Artificial intelligence is rapidly moving from the realm of theory and hype into practical, clinical use in oncology, offering new avenues to detect cancer earlier, personalise treatment and support doctors in managing increasingly complex cases. Rather than viewing cancer as a single disease or a mutation in one gene, researchers such as Debarka Sengupta, associate dean of Innovation, Research and Development at IIIT-Delhi, are using AI and genomics to study it as a complex biological system, mining vast molecular datasets to understand how tumours behave and respond to different therapies.

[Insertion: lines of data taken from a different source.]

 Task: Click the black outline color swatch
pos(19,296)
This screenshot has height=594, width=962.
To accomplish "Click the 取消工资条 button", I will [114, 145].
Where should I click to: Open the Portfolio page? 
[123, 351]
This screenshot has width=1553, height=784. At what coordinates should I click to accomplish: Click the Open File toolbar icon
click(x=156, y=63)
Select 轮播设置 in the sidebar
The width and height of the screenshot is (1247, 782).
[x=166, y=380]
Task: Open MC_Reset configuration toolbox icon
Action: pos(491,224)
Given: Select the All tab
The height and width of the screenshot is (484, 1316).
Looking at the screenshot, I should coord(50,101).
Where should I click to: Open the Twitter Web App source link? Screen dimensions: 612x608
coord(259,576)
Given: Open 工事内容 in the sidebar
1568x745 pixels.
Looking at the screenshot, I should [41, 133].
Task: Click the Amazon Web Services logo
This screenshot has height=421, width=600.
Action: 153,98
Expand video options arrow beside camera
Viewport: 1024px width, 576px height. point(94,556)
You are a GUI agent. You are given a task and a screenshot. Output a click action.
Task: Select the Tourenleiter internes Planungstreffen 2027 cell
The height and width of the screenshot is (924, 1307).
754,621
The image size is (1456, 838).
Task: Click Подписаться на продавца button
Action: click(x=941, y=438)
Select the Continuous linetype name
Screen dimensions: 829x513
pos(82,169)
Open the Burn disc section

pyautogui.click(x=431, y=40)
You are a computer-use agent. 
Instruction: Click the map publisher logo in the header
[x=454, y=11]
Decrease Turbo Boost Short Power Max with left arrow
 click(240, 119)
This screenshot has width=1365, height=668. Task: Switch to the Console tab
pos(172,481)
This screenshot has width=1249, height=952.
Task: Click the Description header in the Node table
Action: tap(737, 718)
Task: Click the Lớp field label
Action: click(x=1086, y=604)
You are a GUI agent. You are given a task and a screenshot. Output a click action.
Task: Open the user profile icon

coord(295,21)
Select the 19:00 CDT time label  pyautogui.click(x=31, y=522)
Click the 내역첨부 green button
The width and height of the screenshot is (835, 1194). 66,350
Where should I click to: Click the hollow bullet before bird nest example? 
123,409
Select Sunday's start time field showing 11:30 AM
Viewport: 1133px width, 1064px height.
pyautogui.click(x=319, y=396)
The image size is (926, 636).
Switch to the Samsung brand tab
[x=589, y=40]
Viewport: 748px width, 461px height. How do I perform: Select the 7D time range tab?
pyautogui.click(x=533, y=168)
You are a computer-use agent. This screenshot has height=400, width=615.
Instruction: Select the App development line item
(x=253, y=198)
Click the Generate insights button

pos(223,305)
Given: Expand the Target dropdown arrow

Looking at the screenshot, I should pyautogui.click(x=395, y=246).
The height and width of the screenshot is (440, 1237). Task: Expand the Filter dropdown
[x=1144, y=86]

One of the most visible impacts of AI in cancer care today is in screening and diagnosis, where machine learning models are being trained to analyse radiology and pathology images with high sensitivity, flagging subtle tumour-like structures on MRIs, CT scans and mammograms that might otherwise be missed. These tools can help radiologists prioritise suspicious cases, reduce reporting time and support earlier intervention, which is critical for improving survival in cancers such as breast, lung and colorectal. AI is also being applied to genomic and transcriptomic data to identify personalised molecular signatures, enabling more precise risk stratification and opening pathways for targeted therapies and immunotherapy.
Beyond diagnosis, AI is increasingly being used to support treatment planning and optimisation. Studies have shown that AI can help predict treatment effects in tumour patients, personalise regimens based on individual disease characteristics and assist in adapting radiation doses and surgical approaches in real time. In radiation oncology, for example, AI-driven systems can help contour tumours more accurately and design adaptive treatment plans that respond to changes in patient anatomy over the course of therapy, potentially reducing toxicity and improving tumour control. At the same time, AI is being explored in clinical trials to streamline study design, patient recruitment and data analysis, which could accelerate the development of new cancer treatments.
However, experts caution that the shift from “fear to hope” around AI must be grounded in rigorous evidence and responsible deployment. Challenges remain around data privacy, algorithm bias, explainability and equitable access, particularly in resource-constrained settings where cancer burden is high. Researchers emphasise that AI should be viewed as a powerful support tool rather than a replacement for clinicians, with doctors retaining final responsibility for diagnosis and treatment decisions. As more AI-enabled tools are tested in well-designed clinical trials and integrated into everyday practice, the technology is expected to play an increasingly central role in India’s fight against cancer helping move the narrative from fear and uncertainty towards earlier detection, more personalised care and better outcomes for patients.